Tasks and exercises >>
- 1) Print the stretch of the PETM carbon release text from "The findings, published" through "Earth’s carbon cycle.", copying it word for word.
- 2) Carry on the text about the PETM carbon release from the point where it stops.

Supplied text >>
# # # #
The findings, published in Nature Geoscience online on April 1, 2012, represent a breakthrough in understanding the major “burp” of carbon, equivalent to burning the entire reservoir of fossil fuels on Earth, that occurred during the PETM.
“As geologists, it unnerves us that we don’t know where this huge amount of carbon released in the PETM comes from,” says Will Clyde, associate professor of Earth sciences at the University of New Hampshire and a co-author on the paper. “This is the first breakthrough we’ve had in a long time. It gives us a new understanding of the PETM.” The work confirms that the PETM was not a unique event – the result, perhaps, of a meteorite strike – but a natural part of the Earth’s carbon cycle.
Working in the Bighorn Basin region of Wyoming, a 100-mile-wide area with a semi-arid climate and stratified rocks that make it ideal for studying the PETM, Clyde and lead author Hemmo Abels of Utrecht University in the Netherlands found the first evidence of the smaller hyperthermal events on land. Previously, the only evidence of such events were from marine records.
“By finding these smaller hyperthermal events in continental records, it secures their status as global events, not just an ocean process. It means they are atmospheric events,” Clyde says.
# # # #
Collected material >>
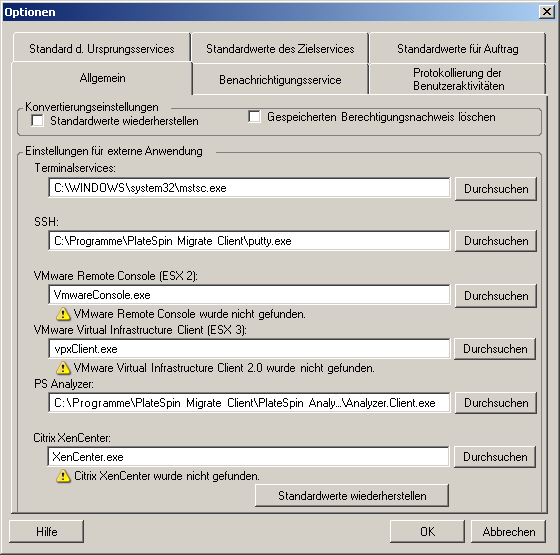Focus the SSH putty.exe path field
Viewport: 560px width, 555px height.
point(249,241)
# # # #
Answers to the exercise >>
- 1)
The findings, published in Nature Geoscience online on April 1, 2012, represent a breakthrough in understanding the major “burp” of carbon, equivalent to burning the entire reservoir of fossil fuels on Earth, that occurred during the PETM.
“As geologists, it unnerves us that we don’t know where this huge amount of carbon released in the PETM comes from,” says Will Clyde, associate professor of Earth sciences at the University of New Hampshire and a co-author on the paper. “This is the first breakthrough we’ve had in a long time. It gives us a new understanding of the PETM.” The work confirms that the PETM was not a unique event – the result, perhaps, of a meteorite strike – but a natural part of the Earth’s carbon cycle.

- 2)
Their findings confirm that, like the smaller hyperthermals of the era that released carbon into the atmosphere, the release of carbon in the PETM had a similar origin. In addition, the warming-to-carbon release of the PETM and the other hyperthermals are similarly scaled, which the authors interpret as an indication of a similar mechanism of carbon release during all hyperthermals, including the PETM.
“It points toward the fact that we’re dealing with the same source of carbon,” Clyde says.
Working in two areas of the Bighorn Basin just east of Yellowstone National Park – Gilmore Hill and Upper Deer Creek – Clyde and Abels sampled rock and soil to measure carbon isotope records. They then compared these continental recordings of carbon release to equivalent marine records already in existence.
During the PETM, temperatures rose between five and seven degrees Celsius in approximately 10,000 years -- “a geological instant,” Clyde calls it. This rise in temperature coincided exactly with a massive global change in mammals, as land bridges opened up connecting the continents. Prior to the PETM, North America had no primates, ancient horses, or split-hoofed mammals like deer or cows.
Scientists look to the PETM for clues about the current warming of the Earth, although Clyde cautions that “the Earth 50 million years ago was very different than it is today, so it’s not a perfect analog.” While scientists still don’t fully understand the causes of these hyperthermal events, “they seem to be triggered by warming,” Clyde says. It’s possible, he says, that less dramatic warming events destabilized these large amounts of carbon, releasing them into the atmosphere where they, in turn, warmed the Earth even more.
“This work indicates that there is some part of the carbon cycle that we don’t understand, and it could accentuate global warming,” Clyde says.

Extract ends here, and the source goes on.